WAHLKAMPF 2024 SOLL NUN DE FACTO REFERENDUM WERDEN
Sturgeon hatte Anfang dieses Jahres angekündigt, sie wolle am 19. Oktober 2023 ein beratendes Unabhängigkeitsvotum abhalten, das jedoch rechtlich und international anerkannt werden müsste. Die konservative britische Regierung in London hatte allerdings erklärt, sie werde keine weitere Volksabstimmung genehmigen, da es sich um eine einmalige Angelegenheit handele. Daher hatte die Regierung in Edinburgh das Oberste Gericht angerufen, um klären zu lassen, ob sie ein Gesetz im Regionalparlament einbringen kann, das den Weg zu einem zweiten Referendum ohne Zustimmung des Parlamentes in London ebnen würde.
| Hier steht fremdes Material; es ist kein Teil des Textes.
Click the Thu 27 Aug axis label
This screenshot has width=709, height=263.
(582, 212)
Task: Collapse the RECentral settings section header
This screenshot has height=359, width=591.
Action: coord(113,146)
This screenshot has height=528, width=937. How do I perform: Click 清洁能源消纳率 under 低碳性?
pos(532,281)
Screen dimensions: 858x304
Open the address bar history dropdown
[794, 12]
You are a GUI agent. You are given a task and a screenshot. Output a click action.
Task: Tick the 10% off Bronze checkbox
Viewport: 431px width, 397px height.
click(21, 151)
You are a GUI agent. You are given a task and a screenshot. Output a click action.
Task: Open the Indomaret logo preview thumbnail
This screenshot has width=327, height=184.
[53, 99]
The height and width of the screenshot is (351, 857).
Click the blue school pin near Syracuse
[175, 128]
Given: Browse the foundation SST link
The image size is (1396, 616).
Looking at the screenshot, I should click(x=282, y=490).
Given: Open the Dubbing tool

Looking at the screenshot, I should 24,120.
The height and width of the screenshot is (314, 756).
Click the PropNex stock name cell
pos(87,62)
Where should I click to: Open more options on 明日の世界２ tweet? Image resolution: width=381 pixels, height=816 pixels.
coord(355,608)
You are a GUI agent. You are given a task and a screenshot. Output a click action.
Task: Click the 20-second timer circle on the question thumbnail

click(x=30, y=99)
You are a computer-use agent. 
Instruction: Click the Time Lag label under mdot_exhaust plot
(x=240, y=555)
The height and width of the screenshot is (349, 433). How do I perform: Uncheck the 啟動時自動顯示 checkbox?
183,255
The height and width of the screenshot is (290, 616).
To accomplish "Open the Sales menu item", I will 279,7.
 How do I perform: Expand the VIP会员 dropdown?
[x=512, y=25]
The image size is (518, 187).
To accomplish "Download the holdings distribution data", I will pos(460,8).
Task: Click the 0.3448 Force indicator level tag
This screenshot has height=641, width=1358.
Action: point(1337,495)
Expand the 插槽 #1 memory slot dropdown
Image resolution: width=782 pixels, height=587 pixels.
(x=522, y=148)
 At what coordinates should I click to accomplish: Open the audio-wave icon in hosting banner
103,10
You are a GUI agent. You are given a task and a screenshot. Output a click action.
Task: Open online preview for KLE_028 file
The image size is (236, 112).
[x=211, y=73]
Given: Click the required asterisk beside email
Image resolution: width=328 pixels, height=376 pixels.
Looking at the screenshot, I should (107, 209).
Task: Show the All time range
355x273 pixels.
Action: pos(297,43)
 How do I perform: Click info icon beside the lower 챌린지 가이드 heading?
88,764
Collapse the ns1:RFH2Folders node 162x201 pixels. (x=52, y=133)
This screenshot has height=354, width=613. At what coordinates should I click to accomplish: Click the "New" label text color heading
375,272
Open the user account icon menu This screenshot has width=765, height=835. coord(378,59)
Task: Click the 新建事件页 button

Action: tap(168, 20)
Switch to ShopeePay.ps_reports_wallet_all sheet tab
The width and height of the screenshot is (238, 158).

Gemäß dem Scotland Act von 1998, mit dem das schottische Parlament geschaffen und einige Befugnisse von London auf Edinburgh übertragen wurden, sind alle Angelegenheiten im Zusammenhang mit der Union der Königreiche Schottland und England dem britischen Parlament in Westminster vorbehalten.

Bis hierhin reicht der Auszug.